A few weeks ago I posted an R2D2 bike helmet, it was pretty cool, but sometimes you don’t always have the money to buy an off the shelf item like that, luckily for you Jen from Clever Girl has posted a how to guide to make your own custom R2D2 Helmet.
As she says herself it’s not exactly rocket science, but it’s still pretty cool, I’ve quoted the steps below, including her encounter with a cheeky arachnid….
First, I sand-papered the crap out of an old helmet that Philadelphia Scooters
kindly provided. I even Tom Sawyered Steve into sandpapering but then got jealous and demanded he give it back so that I could do it myself.
Then I primed and sprayed it with a silver spray paint.
The next step was labor-intensive. I outlined all the shapes with tape. It involved a lot of measuring, cursing circles for being so round, and wishing I had kept my protractor and compass from high school.
From there it was kind of a breeze. I just spray painted the blue on. As you can see, we had other fun things going on; that’s an empty canned chile can in the foreground, and the ever-delicious Michelob Ultra by my foot. It’s always a party at Jenn’s house.
Then I almost walked into this thing on our back deck:
Needless to say, that was EXTREMELY distracting (not just the horrifying part or the talking spider part, but also the, “holy shit, look at that amazingly perfect spider web; we totally have to spend the better part of an hour trying to take a perfect picture of it in the dark” part).
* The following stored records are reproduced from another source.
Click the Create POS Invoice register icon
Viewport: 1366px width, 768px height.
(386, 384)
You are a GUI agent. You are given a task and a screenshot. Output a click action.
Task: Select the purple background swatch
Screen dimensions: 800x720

That was okay, though, because it gave the blue time to dry so I could do this:
Looks satisfying, right? It totally was about 23.87 times more satisfying than it looks in these pictures. Next up were the little details:
Next, my handy friend Jon Hauptman
used his super awesome saw to cut a PVC pipe down for the doo-dads. It was totally Tim Allen’s Tool Time up in that joint. The lighting gadget, on the other hand, is of my own design and is such super top secret technology that the military is currently trying to buy the patent off me to use for interstellar space travel… oh wait, we don’t do the space thing anymore. Aww.
Knowing what it’s made of wouldn’t help you, though, because it requires 1.21 gigawatts, so… you know… good luck with that.
The final step was giving it about 374 cans of clear coat. I think if I learned anything from this project, it’s that nothing (except cakes) can suffer from too many layers of clear coat. When it was done I wore it around the house until it was time for bed… and then I wore it to bed.